Michael Walsh, UMC's interim chief executive officer, said many of the group's recommendations distill similar advice already presented and acted upon by four different consultants hired over the last year in an effort to stem losses at the public hospital, the state's largest.

"They really are an aggregate of internal recommendations and the recommendations from the four consultants," Walsh said.

County officials said that while some of the recommendations are already in place or will be soon, the work of the UMC Task Force was important. They saluted the 10 men and women who have worked for free since January to compile a comprehensive list of steps to take to bring the hospital system's financial house in order.

In December the County Commission was forced to contribute $38 million to cover the system's red ink. By February, the system was losing $3 million a month.

Since then, the county has trimmed those losses by two-thirds. Walsh said one of the most important tools provided by the task force was a matrix to analyze the cost and importance of providing services, including medical services at the main hospital and at the satellite Quick Care urgent care centers scattered throughout the urban area.

"We have done a little bit of work already using the matrix to evaluate individual Quick Cares," he said. "We'll be expanding it a little bit, looking at the social consequences of decisions. It's really a draft. We're still going to be refining it a little bit."

The task force recommended analyzing the relative costs and benefits on the fiscal side along with the social consequences of discontinuing or adding services.

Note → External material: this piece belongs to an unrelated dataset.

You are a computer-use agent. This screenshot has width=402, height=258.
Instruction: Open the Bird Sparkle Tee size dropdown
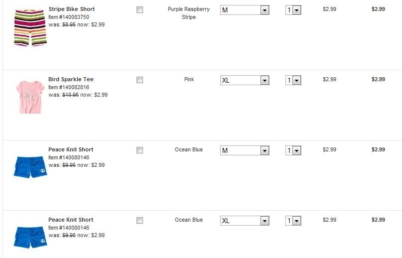tap(245, 81)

"A lot of this stuff, it's in motion now," County Manager Thom Reilly told the County Commission, which accepted the recommendations from the citizens group with a 7-0 vote.

The report from the group includes 24 specific recommendations in 12 broad areas, including the hot-button issue of maintenance of the Quick Cares as a viable network.

William McBeath, president of The Mirage and chairman of the task force, said he also had a personal experience with one of the issues discussed in the group's recommendations last weekend.

Roy Horn's survival despite having his windpipe crushed in the jaws of one of his tigers in a Siegfried & Roy performance at The Mirage attests to the value of a central top-level trauma center, McBeath said. "We realize how important a trauma center is," he said. "I would hate to think in the incidence that happened Friday night if there were not the resources available."

Privately owned Sunset Hospital and Medical Center is planning to open its own trauma center. McBeath did not name Sunset, but said he fears that a duplication of trauma centers would split medical resources such as doctors and nurses.

Anne Lynch, a Sunset spokeswoman, said following the commission hearing that her company's plans to open a new trauma center early next year would not bring competition to UMC.

"I think it's providing access to quality care for everyone in our community," Lynch said.

She cited a temporary closure of UMC's trauma center in July 2002 as what could happen without alternative centers available.

"That really was a dangerous situation for our community," Lynch said.

Ultimately, the decision on what services to offer should be left to the company as a private institution outside of direct government control, she said.

Hospital officials, however, are worried that the competition of another trauma center would hit UMC's bottom line because it could draw paying customers away from the hospital. UMC now serves about 19 percent of the total population of hospital patients in the county, but half of the uninsured patients.

The increase in uninsured and indigent patients is cited as a primary reason for UMC's financial distress.